And so begins the frantic week prior to my annual holiday. Why frantic? Well just because there is so much to do – planting, sowing, weeding, tomato and cucumber training and pruning, ensuring that the automatic irrigation for the polytunnel is working reliably, watering, grass cutting, and dozens of other jobs that I haven’t even thought of yet. A week away doesn’t sound like a period of time that I should be fretting about, but at this time of the growing season it’s amazing how quickly everything can get out of hand, so I must tick as many of these jobs off the list as I possibly can.

Because of my upcoming absence I have pared back the contents of the shop, just so that I am not left with perishable stock that will end up on the compost heap if I don’t sell it. That means that what I am buying in this week will be reduced in terms of quantity, so if there is anything in the shop that you particularly can’t live without I suggest that you order early to avoid disappointment. Quite a lot of what is available is now my own produce – broad beans, beetroot, lettuce, cabbage, kohl rabi, parsley, which is satisfying.

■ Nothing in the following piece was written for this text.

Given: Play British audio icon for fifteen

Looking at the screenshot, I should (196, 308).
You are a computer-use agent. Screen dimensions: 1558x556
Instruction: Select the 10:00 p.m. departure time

So Thursday/Friday deliveries will be as usual, but I will not be at Wyken for the next 2 Saturdays, so there will be no order collections from there until 2nd July. Crikey, that seems like a long way off!

The weather looks set fair for the week ahead so there will be no excuses for me not to make good progress in the garden. I will start today by preparing the leek bed, and tomorrow I have 700 young plants to put in it (my knees and back are screaming at the thought of it). Then there are the last 2 rows of tomatoes to plant in the tunnel, and I must finish stringing up those that are already there – annoyingly I ran out of string last week so couldn’t complete the job. I have got hundreds of brassica plants to get in the ground too – Romanesco cauliflowers, cabbages and kale. Another sowing of dwarf French beans is required; I think that they are the only beans I will have this year because every climbing bean has been eaten by the rabbits. I can at least cover the French beans with netting until they have established themselves, but I must remove it once they begin flowering to ensure good pollination. I did finally get all of the winter squash planted out last week, and so far they are all still there….I hope that I’ve not tempted fate with that comment.

Snow in June? No it’s ‘fluff’ from the Poplar tree. It’s a grand tree, but at this time of the year boy does it create a mess. The ‘fluff’ is seed that looks like cotton, it blows everywhere and lays thick on the ground. It’s very efficient at spreading its seed, but I don’t see many Poplar seedlings shooting up so quite how effective it is at reproducing I don’t know.

I can report that I am at least one rabbit down in the garden. Early last week I noticed a crow busily pecking at something over near the far hedge, but thought little of it. However, when it was still there a considerable time later I thought that I should see what it was so engrossed in. It was tucking in to the carcass of a bunny that had been predated, probably by a stoat. And so goes nature’s cycle.

I received some distressing news early last week. A social media post by the landlady of the pub in Birdbrook, The Plough, announced that it was closing with immediate effect! Now I wasn’t the greatest patron, but I did call in on my way home every Friday evening for an hour to catch up with the regular Friday evening gang. It was nice just to chat and have a laugh in familiar friendly surroundings with a cross section of the local community. I fear that The Plough will never reopen, going the way of so many rural hostelries. I know there are other pubs, though the choice locally is limited, and the alternative will not suit all of the Friday evening stalwarts, but it feels like the end of an era and the loss of yet another village hub….I do hope that I’m wrong.

So this time next week I will be enjoying everything that the Roseland Peninsula has to offer – beautiful scenery, delightful walks along the coast path and river creeks, crystal clear blue (but icy cold) sea, pasties, cream teas, the odd pint, and peace and tranquility, a time to relax and recharge. I’m not going to fret over the price of fuel for the journey, or how outrageously expensive the cost of renting property is down there now, I will just enjoy being in a place that I love. I first went there in the year of the Queen’s silver jubilee, and 45 years on I am still captivated by the place.

Right that’s it from me, I’ve got jobs to do. Everything will be back to normal two weeks from now.